## Provided data
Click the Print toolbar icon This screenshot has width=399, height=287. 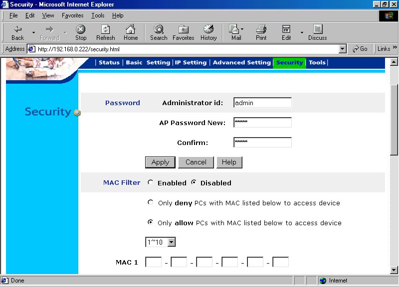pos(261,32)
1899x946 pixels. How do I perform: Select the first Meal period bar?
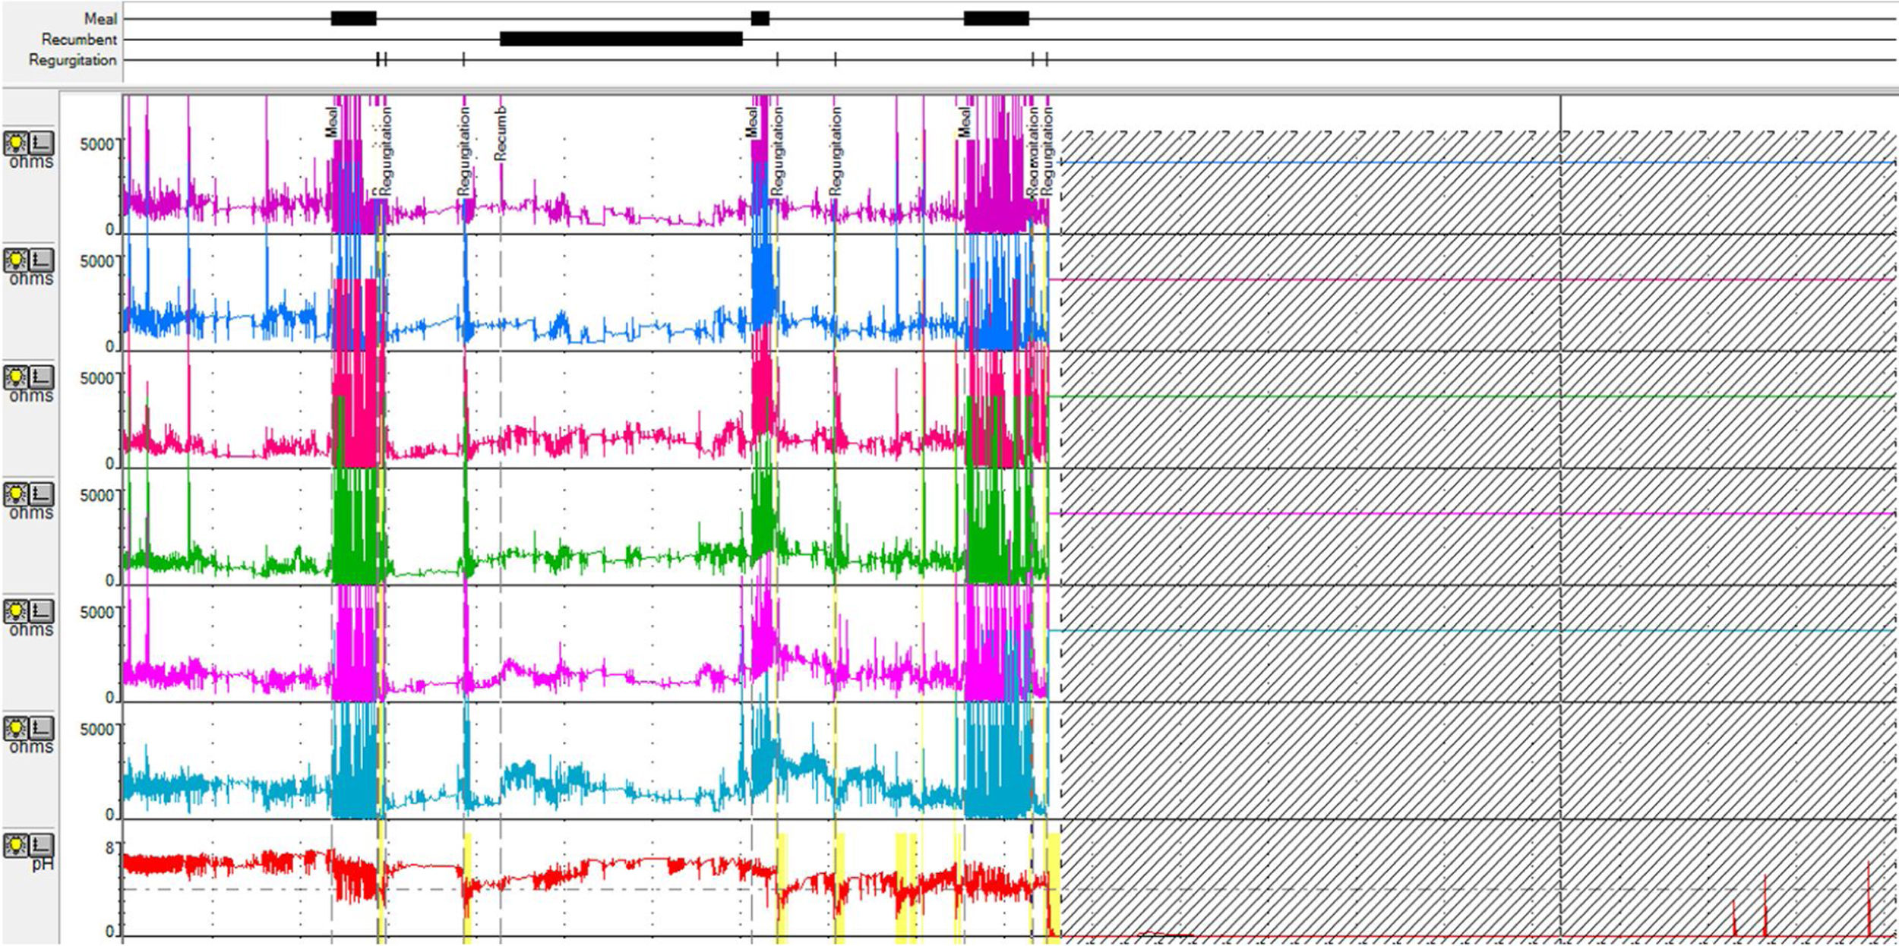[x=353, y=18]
==
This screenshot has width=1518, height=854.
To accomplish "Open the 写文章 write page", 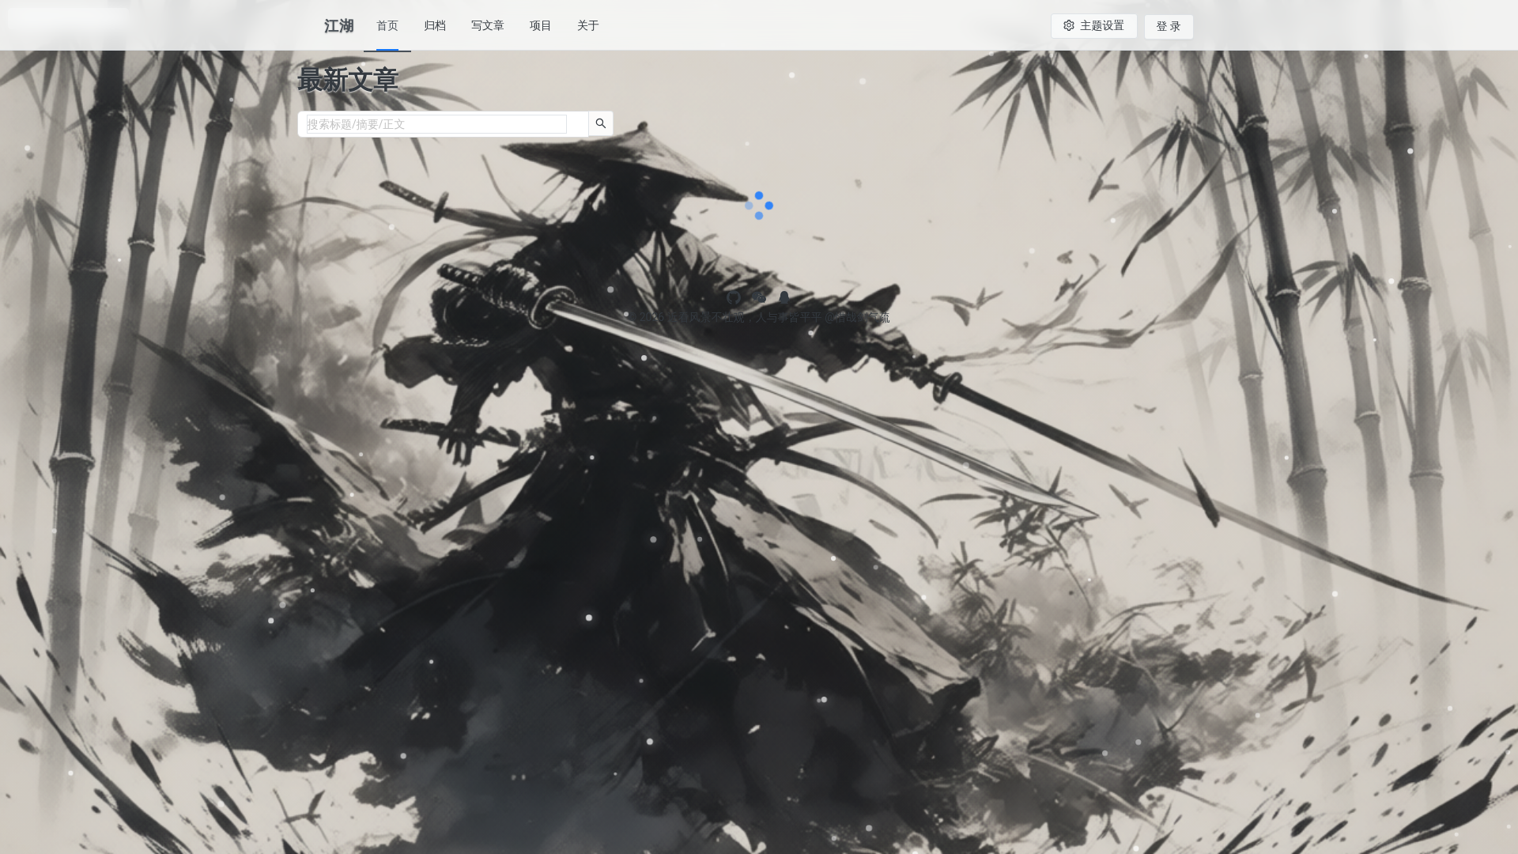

## Given problem
Update the items from the line containing "1899x946 pixels. How" through the line containing "[x=353, y=18]" so that "Meal period" becomes "Lunch period", keeping everything else the same. Leave the pictures out of your answer.

## Response to this task
1899x946 pixels. How do I perform: Select the first Lunch period bar?
[x=353, y=18]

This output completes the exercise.